Your goal: Return only the lines of the listing below that run from the line with "Where should I click to: Click" through the line with "Click the info circle icon in sidebar", both ends included, exactly as written.

Excerpted records:
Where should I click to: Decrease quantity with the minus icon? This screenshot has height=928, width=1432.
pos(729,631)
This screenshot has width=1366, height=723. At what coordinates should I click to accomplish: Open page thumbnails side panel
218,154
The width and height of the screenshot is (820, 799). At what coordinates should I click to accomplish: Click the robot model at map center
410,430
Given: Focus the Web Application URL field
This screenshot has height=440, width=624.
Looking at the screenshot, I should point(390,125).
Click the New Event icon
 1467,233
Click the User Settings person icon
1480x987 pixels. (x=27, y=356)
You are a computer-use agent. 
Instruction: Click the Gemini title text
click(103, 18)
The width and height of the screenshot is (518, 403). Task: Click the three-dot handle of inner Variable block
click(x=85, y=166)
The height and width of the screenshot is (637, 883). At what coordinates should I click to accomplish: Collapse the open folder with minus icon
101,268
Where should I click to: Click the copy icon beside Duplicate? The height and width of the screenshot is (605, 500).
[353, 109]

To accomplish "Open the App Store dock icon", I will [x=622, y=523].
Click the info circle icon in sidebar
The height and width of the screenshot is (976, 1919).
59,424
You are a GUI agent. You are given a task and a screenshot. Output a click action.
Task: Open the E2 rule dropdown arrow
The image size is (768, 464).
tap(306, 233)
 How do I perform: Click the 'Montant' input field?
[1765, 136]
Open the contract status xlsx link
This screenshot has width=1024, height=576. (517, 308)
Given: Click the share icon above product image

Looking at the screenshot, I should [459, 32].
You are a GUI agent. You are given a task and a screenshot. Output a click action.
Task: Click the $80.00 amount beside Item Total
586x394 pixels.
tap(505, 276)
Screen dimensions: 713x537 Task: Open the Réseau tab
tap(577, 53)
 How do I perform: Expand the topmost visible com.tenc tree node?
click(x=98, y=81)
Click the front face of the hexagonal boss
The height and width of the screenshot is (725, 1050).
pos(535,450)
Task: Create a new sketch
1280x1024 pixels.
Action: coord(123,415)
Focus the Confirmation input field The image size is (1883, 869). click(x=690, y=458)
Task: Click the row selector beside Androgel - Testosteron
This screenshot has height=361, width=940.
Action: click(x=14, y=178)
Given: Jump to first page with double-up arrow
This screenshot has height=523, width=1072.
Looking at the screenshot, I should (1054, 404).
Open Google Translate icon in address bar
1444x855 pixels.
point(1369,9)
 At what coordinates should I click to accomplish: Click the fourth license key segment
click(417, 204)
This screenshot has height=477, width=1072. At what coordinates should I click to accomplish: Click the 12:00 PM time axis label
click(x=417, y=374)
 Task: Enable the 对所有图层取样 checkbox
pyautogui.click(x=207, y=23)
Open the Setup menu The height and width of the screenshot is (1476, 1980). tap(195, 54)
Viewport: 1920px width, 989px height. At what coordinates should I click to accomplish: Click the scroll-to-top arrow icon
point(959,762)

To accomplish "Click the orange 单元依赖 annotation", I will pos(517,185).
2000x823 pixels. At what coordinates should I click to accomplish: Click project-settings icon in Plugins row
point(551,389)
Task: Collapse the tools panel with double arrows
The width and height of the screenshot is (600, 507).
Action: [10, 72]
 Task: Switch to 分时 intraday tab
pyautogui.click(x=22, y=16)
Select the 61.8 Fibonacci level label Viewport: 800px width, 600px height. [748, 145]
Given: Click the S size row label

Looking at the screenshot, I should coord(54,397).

Solution for this exercise:
Where should I click to: Click the copy icon beside Duplicate? The height and width of the screenshot is (605, 500).
[353, 109]

To accomplish "Open the App Store dock icon", I will [x=622, y=523].
Click the info circle icon in sidebar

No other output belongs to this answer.